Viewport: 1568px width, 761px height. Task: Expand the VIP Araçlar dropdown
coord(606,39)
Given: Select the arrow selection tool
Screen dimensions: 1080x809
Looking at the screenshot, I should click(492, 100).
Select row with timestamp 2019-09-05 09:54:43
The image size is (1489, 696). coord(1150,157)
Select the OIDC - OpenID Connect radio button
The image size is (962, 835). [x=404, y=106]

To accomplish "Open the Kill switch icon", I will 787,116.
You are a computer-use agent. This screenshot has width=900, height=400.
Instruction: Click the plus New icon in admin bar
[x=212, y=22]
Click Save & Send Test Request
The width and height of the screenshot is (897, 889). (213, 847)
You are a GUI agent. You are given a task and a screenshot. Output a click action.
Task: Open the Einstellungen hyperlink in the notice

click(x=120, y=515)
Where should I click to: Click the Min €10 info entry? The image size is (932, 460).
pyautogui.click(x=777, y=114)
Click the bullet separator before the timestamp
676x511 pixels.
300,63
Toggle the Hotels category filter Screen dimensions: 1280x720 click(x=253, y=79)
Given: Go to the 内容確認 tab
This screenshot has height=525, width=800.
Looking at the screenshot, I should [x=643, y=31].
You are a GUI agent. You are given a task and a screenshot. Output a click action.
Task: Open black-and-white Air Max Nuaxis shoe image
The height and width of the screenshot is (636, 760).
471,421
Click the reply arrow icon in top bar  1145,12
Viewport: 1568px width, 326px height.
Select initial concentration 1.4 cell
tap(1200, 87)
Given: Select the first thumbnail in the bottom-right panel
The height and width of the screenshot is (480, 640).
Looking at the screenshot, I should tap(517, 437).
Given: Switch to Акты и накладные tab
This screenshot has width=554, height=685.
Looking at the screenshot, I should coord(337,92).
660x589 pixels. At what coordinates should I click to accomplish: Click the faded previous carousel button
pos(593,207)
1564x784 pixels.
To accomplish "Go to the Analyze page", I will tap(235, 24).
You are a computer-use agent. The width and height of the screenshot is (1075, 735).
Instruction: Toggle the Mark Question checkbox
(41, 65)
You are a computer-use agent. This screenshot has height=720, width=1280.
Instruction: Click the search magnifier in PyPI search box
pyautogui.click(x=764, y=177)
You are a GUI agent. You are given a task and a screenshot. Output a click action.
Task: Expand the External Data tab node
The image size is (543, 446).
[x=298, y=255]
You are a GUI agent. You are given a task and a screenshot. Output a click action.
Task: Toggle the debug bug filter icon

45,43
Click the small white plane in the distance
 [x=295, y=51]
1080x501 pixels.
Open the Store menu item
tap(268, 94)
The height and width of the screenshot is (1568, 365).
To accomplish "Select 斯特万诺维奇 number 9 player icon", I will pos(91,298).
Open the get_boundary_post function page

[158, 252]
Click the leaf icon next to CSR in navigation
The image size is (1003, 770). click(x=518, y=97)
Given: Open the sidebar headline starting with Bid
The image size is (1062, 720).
━━━━━━━━━━
From the records above, print exactly the lines that run from the line with "Click the bullet" to the line with "Task: Open black-and-white", inclusive.

** Solved exercise **
Click the bullet separator before the timestamp
676x511 pixels.
300,63
Toggle the Hotels category filter Screen dimensions: 1280x720 click(x=253, y=79)
Given: Go to the 内容確認 tab
This screenshot has height=525, width=800.
Looking at the screenshot, I should [x=643, y=31].
You are a GUI agent. You are given a task and a screenshot. Output a click action.
Task: Open black-and-white Air Max Nuaxis shoe image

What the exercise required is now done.